Extract the full set of records, then give each one again exactly.

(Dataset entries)
● ● ●
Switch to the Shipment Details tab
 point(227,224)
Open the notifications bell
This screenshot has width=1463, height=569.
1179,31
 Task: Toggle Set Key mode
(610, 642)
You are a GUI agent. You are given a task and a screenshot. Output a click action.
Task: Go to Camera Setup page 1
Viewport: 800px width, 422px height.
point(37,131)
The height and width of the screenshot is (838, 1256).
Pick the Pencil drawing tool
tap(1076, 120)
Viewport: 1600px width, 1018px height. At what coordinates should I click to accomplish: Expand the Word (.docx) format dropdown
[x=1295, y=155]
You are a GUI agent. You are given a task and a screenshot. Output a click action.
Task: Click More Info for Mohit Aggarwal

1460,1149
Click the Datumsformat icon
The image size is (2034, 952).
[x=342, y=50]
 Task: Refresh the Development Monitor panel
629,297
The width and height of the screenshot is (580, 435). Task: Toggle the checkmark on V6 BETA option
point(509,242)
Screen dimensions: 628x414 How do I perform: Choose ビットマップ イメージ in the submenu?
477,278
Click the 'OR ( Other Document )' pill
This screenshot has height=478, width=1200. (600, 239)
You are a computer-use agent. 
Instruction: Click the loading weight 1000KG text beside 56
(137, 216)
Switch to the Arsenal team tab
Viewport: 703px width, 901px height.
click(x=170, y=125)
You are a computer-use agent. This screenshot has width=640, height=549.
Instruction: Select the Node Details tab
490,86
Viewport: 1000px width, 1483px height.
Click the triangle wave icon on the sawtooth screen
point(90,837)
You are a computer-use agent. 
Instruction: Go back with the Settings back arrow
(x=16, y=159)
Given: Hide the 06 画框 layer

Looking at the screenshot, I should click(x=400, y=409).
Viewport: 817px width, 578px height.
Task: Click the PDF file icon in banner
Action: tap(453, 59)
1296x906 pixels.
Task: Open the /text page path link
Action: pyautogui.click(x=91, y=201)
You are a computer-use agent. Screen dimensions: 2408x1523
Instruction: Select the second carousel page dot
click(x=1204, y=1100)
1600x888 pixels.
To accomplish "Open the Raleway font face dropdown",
● ● ●
→ **Output for this task**
Switch to the Shipment Details tab
 point(227,224)
Open the notifications bell
This screenshot has width=1463, height=569.
1179,31
 Task: Toggle Set Key mode
(610, 642)
You are a GUI agent. You are given a task and a screenshot. Output a click action.
Task: Go to Camera Setup page 1
Viewport: 800px width, 422px height.
point(37,131)
The height and width of the screenshot is (838, 1256).
Pick the Pencil drawing tool
tap(1076, 120)
Viewport: 1600px width, 1018px height. At what coordinates should I click to accomplish: Expand the Word (.docx) format dropdown
[x=1295, y=155]
You are a GUI agent. You are given a task and a screenshot. Output a click action.
Task: Click More Info for Mohit Aggarwal

1460,1149
Click the Datumsformat icon
The image size is (2034, 952).
[x=342, y=50]
 Task: Refresh the Development Monitor panel
629,297
The width and height of the screenshot is (580, 435). Task: Toggle the checkmark on V6 BETA option
point(509,242)
Screen dimensions: 628x414 How do I perform: Choose ビットマップ イメージ in the submenu?
477,278
Click the 'OR ( Other Document )' pill
This screenshot has height=478, width=1200. (600, 239)
You are a computer-use agent. 
Instruction: Click the loading weight 1000KG text beside 56
(137, 216)
Switch to the Arsenal team tab
Viewport: 703px width, 901px height.
click(x=170, y=125)
You are a computer-use agent. This screenshot has width=640, height=549.
Instruction: Select the Node Details tab
490,86
Viewport: 1000px width, 1483px height.
Click the triangle wave icon on the sawtooth screen
point(90,837)
You are a computer-use agent. 
Instruction: Go back with the Settings back arrow
(x=16, y=159)
Given: Hide the 06 画框 layer

Looking at the screenshot, I should click(x=400, y=409).
Viewport: 817px width, 578px height.
Task: Click the PDF file icon in banner
Action: tap(453, 59)
1296x906 pixels.
Task: Open the /text page path link
Action: pyautogui.click(x=91, y=201)
You are a computer-use agent. Screen dimensions: 2408x1523
Instruction: Select the second carousel page dot
click(x=1204, y=1100)
1600x888 pixels.
To accomplish "Open the Raleway font face dropdown",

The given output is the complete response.